志光たちは反転すると、元来た道を引き返した。最後に曲がった場所を通ったところで、後からついてきた男が声を上げる。
「皆さん、すみません。あそこから先は、池袋ゲートにいる奴らに音が聞こえます。話をするのは、ここまでにして下さい」
「ありがとう。それで、状況は? ソレルは敵がこちらに気がついていると言っているけど……」
「俺も同感です。こちらがこの穴を掘り進めている間に、あちらからも金属音が聞こえてきたんで間違いないでしょう」
「鉄パイプを斜めに刺して、乱杭みたいにしているって話だった」
「……そりゃ厄介ですね」
「君ならどうする?」
「乱杭を取り除かなければ、円滑に味方を送り込めないでしょうね。でも、それをやっている最中に、敵から襲撃を受ければ……」
「大被害だ。だから、まず敵を排除したい」
「どうするんですか?」
「敵はフォグマシンで霧を作って撒いて、ソレルの偵察を阻害しているらしいんだけど、まずそれを止めさせる。次に、ソレルの偵察を元に作戦を立てる」
「どうやって霧を作るのを止めさせるんですか?」
「クレアさんが、洗面器で地雷を作るって言っていたな」
「即席の指向性地雷で霧を吹っ飛ばすつもりですか。クレアさんらしいな」
男は合点がいったようで、深く頷いてみせる。
「大将。作戦を始める前に、突き当たりまで行ってみますか?」
「見られるの?」
「もちろんです。突き当たりまでのルートですが、途中から上向きに傾斜します。ゲートと同じ高さに掘ると、銃撃戦の時に相手の弾丸が真っ直ぐ飛んでくる危険があったのと、ゲートより低い場合は重力を利用されて、水を注ぎ込まれる危険があったからです」
「じゃあ、突入は天井から?」
「そうです。爆発で相手通路の天井を落として、そこから突入する予定です」
「なるほど……」
「ただ、大きな穴が貫通していなくても、敵通路のすぐ側まで掘っているのは間違いないので、この部屋を出たら突き当たりまで行って戻ってくるまでお喋りも出来ないし、音も立てられません」
「もしも、敵がこちらの動きを察知して攻撃してきたらどうするの?」
「一応、こちらの坑道の床部分に分厚い鉄板を敷いて、楯の代わりにしています。三〇ミリ機関砲までだったら貫通できないので、逃げるまでの時間稼ぎになるでしょう。行きますか?」
「ああ。行こう」
志光が同意すると、男は頷いて歩き出した。志光、麻衣、ウニカ、ヘンリエット、ソレルが彼の後を付いていく。
事前の説明通り、坑道の奥には傾斜があった。光を敵側に漏らさないように、邪素入りのペットボトルが地面に置かれているため、足元以外は酷く暗い。
男はやがて歩くのを止めた。彼のジェスチュアで、志光はそこが行き止まりであることを理解する。
少年は腰を下ろし、防御用の鉄板を確認しようとした。けれども、手で地面に触れるや否や、血相を変えたソレルが後ろから彼の襟を掴んで引っ張った。
志光は後転の要領で傾斜を転がった。すると、彼を案内していた男の足元から凄まじい発射音と共に光る物体が飛び出してきた。

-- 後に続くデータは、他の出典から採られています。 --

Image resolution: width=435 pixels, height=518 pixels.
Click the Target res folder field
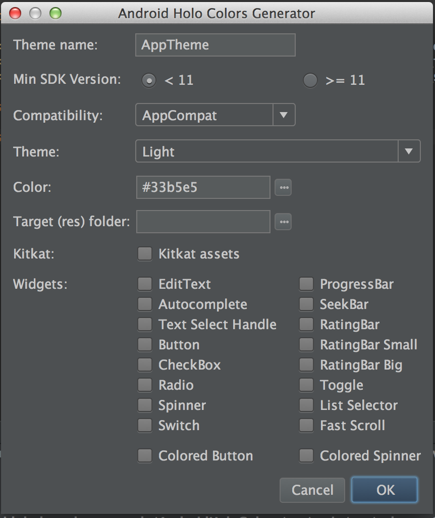coord(203,221)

男の肉体は一瞬で粉砕され、黒い塵と化して闇に消えた。
「後ろに下がって!」
咆哮したソレルが残りの面々を坑道の曲がり角まで押し返す。
志光が這いずって折りたたみ椅子がある場所まで戻ってきたところで、背後から爆発音が響いてきた。そのあまりの大きさに聴覚がやられ、何も聞こえなくなってしまう。

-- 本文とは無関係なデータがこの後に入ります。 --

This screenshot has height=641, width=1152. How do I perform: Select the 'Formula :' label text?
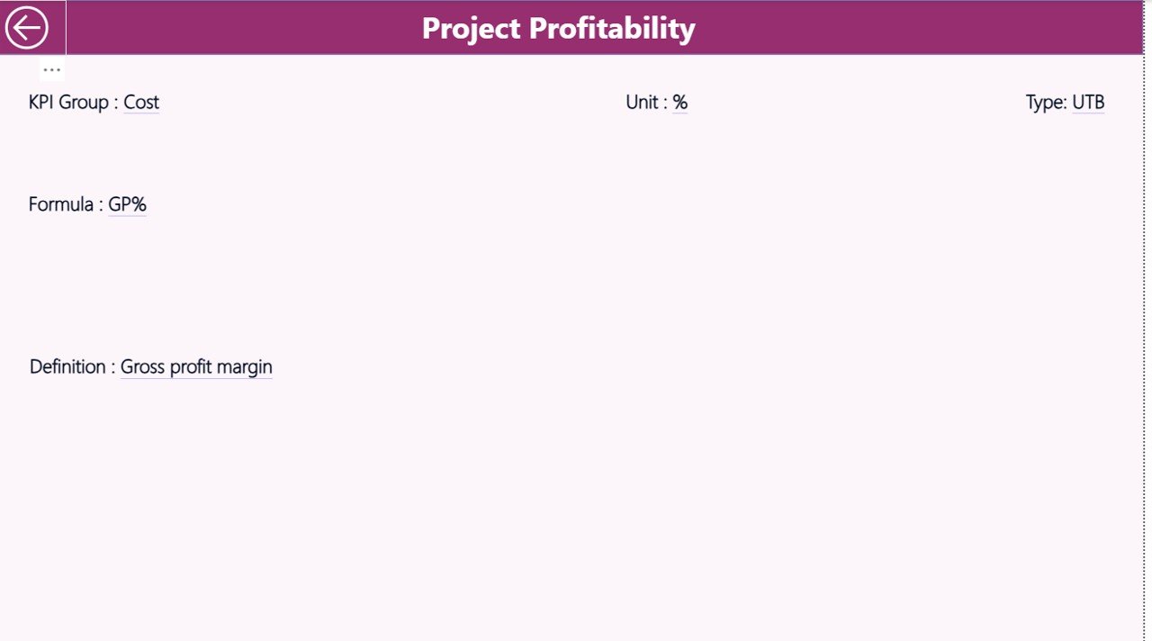(x=60, y=203)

しかし、少年は脇目も振らず一心不乱に逃げた。麻衣、ソレル、ヘンリエット、ウニカも彼に続く。
やがて出口が近くなったところで、一同は大荷物を抱えた大工沢とクレアを先頭に、十数人の部下を引き連れた麗奈と遭遇した。先頭を走っていた志光はその場で立ち止まり、指で両耳を示すと両手を交差させて×印を作る。
「あら。そういうことね」
少年のジェスチュアで事情を理解したクレアは、自らの指先に意識を集中させた。続いて背の高い白人女性は志光に近寄ると、青く輝きだした指先を彼に含ませる。
強制的に邪素を流し込まれた悪魔の肉体は、高度な生物ではあり得ないほど急激に回復した。
「ありがとう。助かったよ」
聴覚が戻った志光はクレアに礼を述べる。
「凄い音がしたわ。何かあったの?」
「坑道の行き止まりを見学しに行って、敵から攻撃された。待ち伏せだと思う」
「被害は?」
「黒鍬組の男性が敵に撃たれた。名前は分からない」
「座間だろう。坑道にいたのは奴だけだったはずだ」
志光の説明に大工沢が素早く回答した。彼女の顔がみるみるどす黒くなる。